Interest to establish the corrosion characteristics of CorrView under well maintained chemical treatment conditions prompted further testing of the same type metal specimens evaluated under Series B, C, D, and F. Testing involved CorrView ^® models in 1-1/2 in. and 3/4 in. ASTM 1018 steel, and commercially available ASTM 1010 and 1018 corrosion coupons typically used in coupon racks to estimate pipe wall losses.

     In addition, comparison was simultaneously made against the most commonly installed pipe for HVAC and process water systems - ASTM A53, A106, A135, and A795. Testing was not performed using any recognized corrosion testing method.

     A two gallon clear plastic container was used to house the 9 test samples. Coupons of ASTM 1010 and 1018 mild carbon steel, typically used in the corrosion rate evaluation of HVAC piping systems, were purchased from Metal Samples.

     Examples of actual ASTM A53, A106, A135, and A795 pipe were also acquired on the open market, and fabricated into sample coupons. Weights of the individual samples were not recorded, since an ultrasonic measurement of true wall loss would be used as the basis for corrosion rate, rather than weight loss.

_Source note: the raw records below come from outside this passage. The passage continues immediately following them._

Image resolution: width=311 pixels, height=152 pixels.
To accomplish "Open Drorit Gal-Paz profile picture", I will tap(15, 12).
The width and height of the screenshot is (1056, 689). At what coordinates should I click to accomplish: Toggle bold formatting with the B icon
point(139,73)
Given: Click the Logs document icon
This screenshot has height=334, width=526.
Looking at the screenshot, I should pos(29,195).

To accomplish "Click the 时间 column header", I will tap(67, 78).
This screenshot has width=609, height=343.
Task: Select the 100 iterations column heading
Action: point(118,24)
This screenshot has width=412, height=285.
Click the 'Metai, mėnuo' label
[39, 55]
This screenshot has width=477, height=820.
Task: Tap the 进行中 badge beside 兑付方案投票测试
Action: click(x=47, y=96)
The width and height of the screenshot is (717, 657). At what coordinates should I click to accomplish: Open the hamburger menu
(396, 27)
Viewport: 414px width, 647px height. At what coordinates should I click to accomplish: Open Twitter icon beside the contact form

Above View Of Test Assembly

     The wall thickness of one end of each corrosion coupon and pipe sample coupon was measured ultrasonically at 15 individual locations according to a standard grid pattern of specific dimension. Both CorrView ^® models were similarly measured according to a specified grid at 15 individual locations at its center. All wall thickness data was recorded into a spreadsheet to establish a baseline.

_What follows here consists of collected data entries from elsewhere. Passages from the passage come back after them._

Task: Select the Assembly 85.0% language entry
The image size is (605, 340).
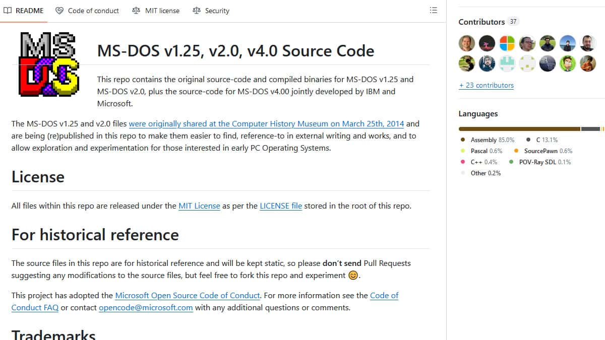Action: pos(488,140)
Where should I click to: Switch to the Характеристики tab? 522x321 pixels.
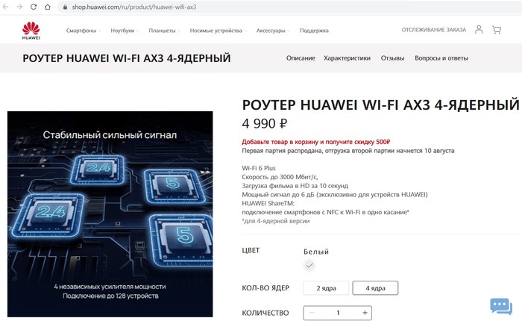click(x=347, y=58)
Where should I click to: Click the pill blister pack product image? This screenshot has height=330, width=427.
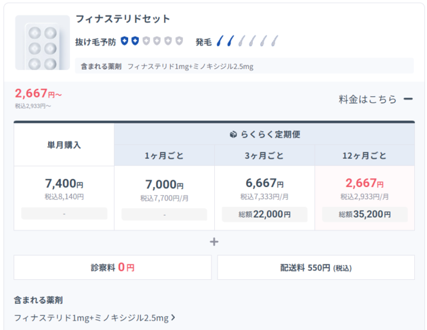[42, 43]
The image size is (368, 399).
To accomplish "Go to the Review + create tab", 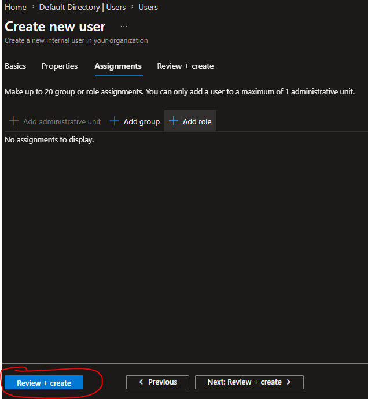I will (x=185, y=67).
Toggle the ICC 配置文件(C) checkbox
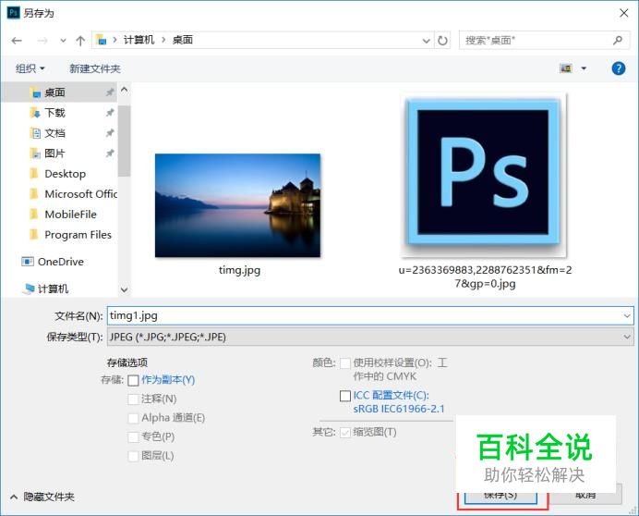 345,396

     A small hole was drilled into one end of each pipe coupon in order to provide a means to suspend the sample into the test chamber. Monofilament line was attached to each test sample and marked to indicate its origin. Test samples # 1-7, comprising actual corrosion coupons and pipe materials were suspended into the chamber with sufficient isolation between samples. The CorrView ^® samples were rested on the bottom of the test chamber with their wear surfaces facing upward.

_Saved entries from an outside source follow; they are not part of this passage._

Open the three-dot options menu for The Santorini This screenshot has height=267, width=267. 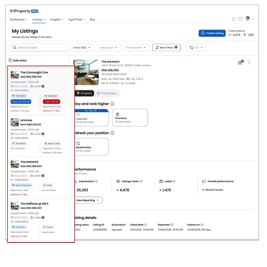(249, 62)
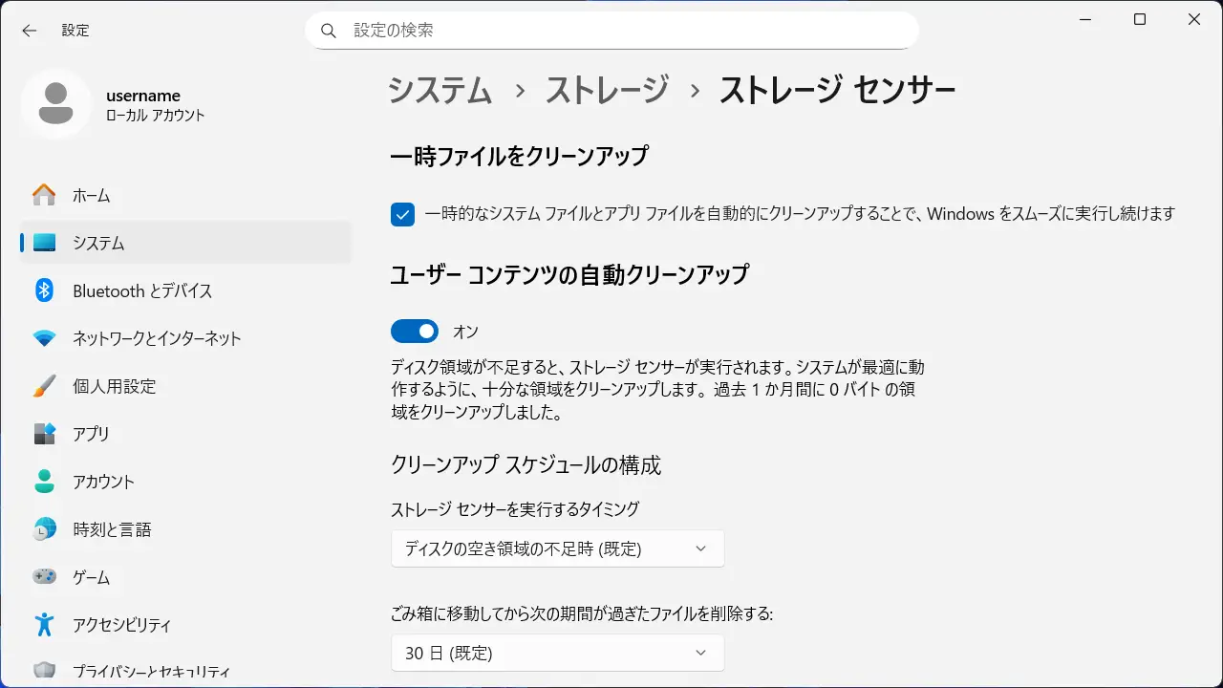Select the アプリ icon in sidebar
This screenshot has height=688, width=1223.
point(44,434)
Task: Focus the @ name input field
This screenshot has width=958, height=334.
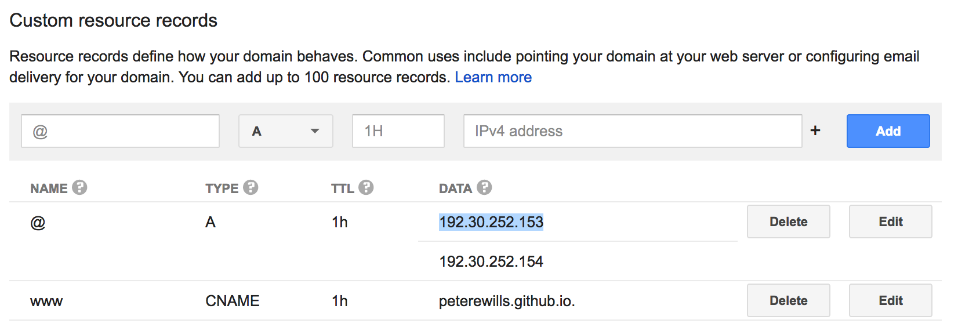Action: click(121, 131)
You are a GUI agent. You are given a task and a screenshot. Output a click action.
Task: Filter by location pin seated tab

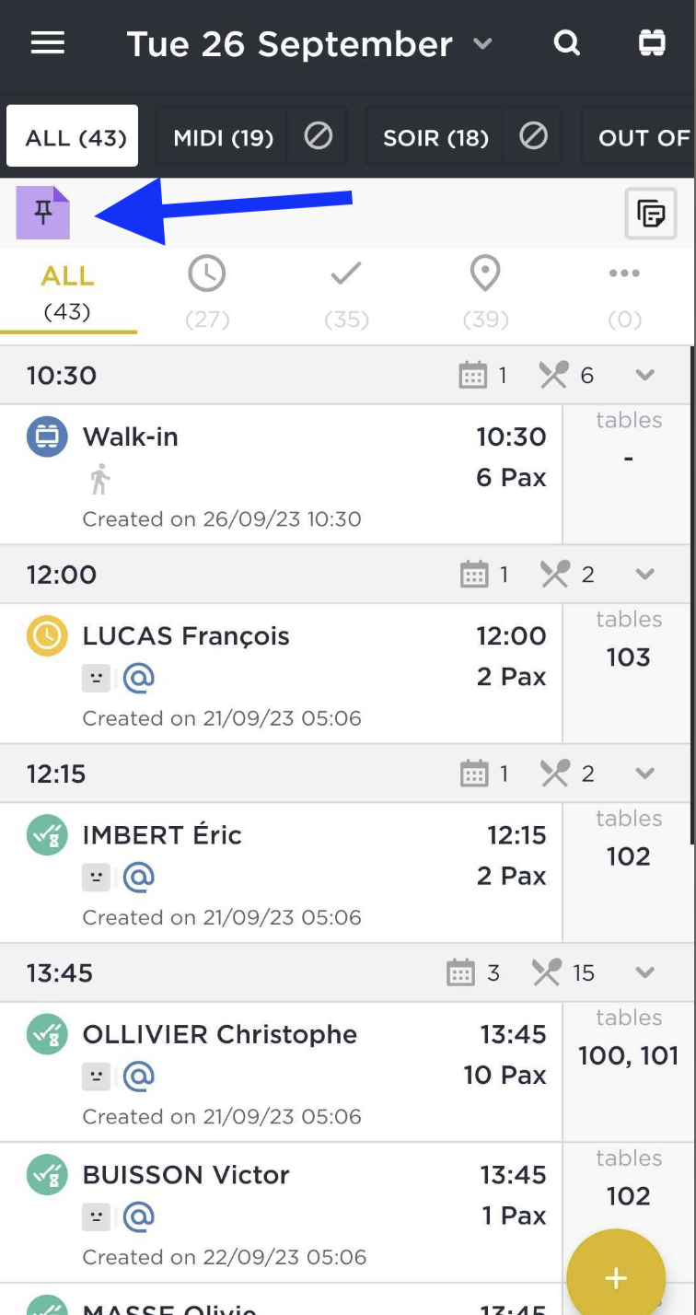[x=485, y=293]
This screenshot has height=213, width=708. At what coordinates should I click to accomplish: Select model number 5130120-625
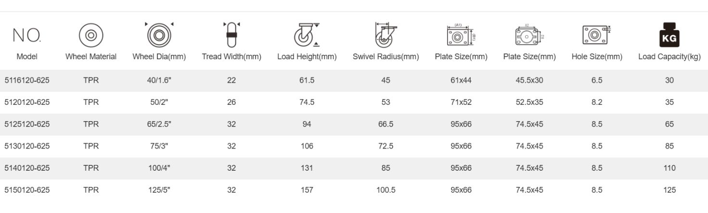pos(27,146)
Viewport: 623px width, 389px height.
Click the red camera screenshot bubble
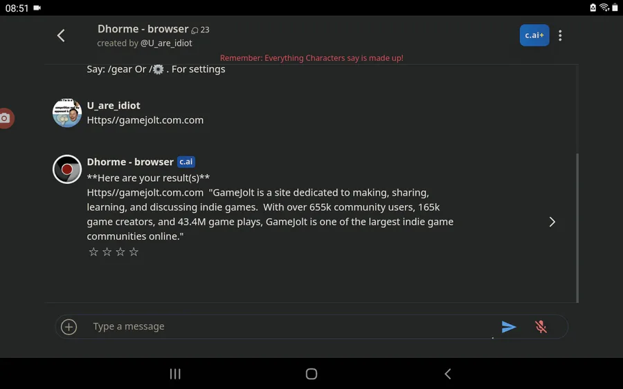point(6,118)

     A small circulating pump was introduced into the upper area of the test chamber in order to provide a continuous movement of water against all samples.

     Chemical corrosion inhibitor "Sureguard 4500" was provided by Sentry Water Management Corporation of Wayne, NJ. This formulation provided an approximate 200 PPM concentration of sodium molybdate and 6-10 PPM of sodium triazole. The plastic container was filled to ensure complete coverage of all test subjects. Neither the temperature nor pH of the solution was maintained at any specific value, and instead allowed to equalize to ambient conditions. All test subjects were exposed to the same conditions during the entire test period.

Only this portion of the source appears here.